[Extracted records]:
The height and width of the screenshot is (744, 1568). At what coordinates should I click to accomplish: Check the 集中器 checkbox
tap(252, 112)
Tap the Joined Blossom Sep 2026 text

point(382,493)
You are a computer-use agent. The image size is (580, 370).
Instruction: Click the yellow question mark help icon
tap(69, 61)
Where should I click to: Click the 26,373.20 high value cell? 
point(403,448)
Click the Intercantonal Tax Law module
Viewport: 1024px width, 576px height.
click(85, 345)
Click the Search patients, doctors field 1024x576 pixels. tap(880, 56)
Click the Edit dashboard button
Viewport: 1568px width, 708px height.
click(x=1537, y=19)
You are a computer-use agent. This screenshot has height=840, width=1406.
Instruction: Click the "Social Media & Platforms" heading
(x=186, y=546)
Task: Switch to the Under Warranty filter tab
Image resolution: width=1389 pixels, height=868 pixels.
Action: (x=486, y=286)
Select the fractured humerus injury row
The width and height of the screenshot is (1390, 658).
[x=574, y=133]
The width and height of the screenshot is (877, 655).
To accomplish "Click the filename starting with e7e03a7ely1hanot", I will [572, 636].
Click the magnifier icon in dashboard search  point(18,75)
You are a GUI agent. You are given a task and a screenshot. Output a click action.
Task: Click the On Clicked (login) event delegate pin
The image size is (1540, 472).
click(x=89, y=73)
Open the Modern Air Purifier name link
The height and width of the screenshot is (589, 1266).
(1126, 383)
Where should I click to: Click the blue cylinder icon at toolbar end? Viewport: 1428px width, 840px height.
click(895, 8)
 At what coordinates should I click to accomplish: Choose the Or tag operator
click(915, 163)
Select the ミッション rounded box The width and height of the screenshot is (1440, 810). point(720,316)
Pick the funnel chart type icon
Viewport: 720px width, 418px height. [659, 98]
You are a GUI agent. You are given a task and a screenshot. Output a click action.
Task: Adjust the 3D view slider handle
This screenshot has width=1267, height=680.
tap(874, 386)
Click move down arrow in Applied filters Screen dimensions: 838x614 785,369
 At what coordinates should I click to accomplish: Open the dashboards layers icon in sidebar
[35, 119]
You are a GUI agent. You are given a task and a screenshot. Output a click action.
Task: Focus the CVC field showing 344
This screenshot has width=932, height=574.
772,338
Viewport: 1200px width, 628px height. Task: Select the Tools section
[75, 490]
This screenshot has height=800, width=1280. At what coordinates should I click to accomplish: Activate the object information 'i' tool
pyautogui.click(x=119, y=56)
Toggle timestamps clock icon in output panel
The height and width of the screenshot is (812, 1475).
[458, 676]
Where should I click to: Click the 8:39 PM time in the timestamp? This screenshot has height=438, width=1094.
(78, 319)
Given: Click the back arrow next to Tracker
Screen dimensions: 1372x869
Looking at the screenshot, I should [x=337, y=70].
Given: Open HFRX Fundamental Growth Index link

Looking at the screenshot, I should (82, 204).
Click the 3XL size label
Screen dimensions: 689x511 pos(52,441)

[Required work]: Return every line from the records above that holds the word "computer".

[Problem solution]:
You are a computer-use agent. The image size is (580, 370).
You are a computer-use agent. This screenshot has height=840, width=1406.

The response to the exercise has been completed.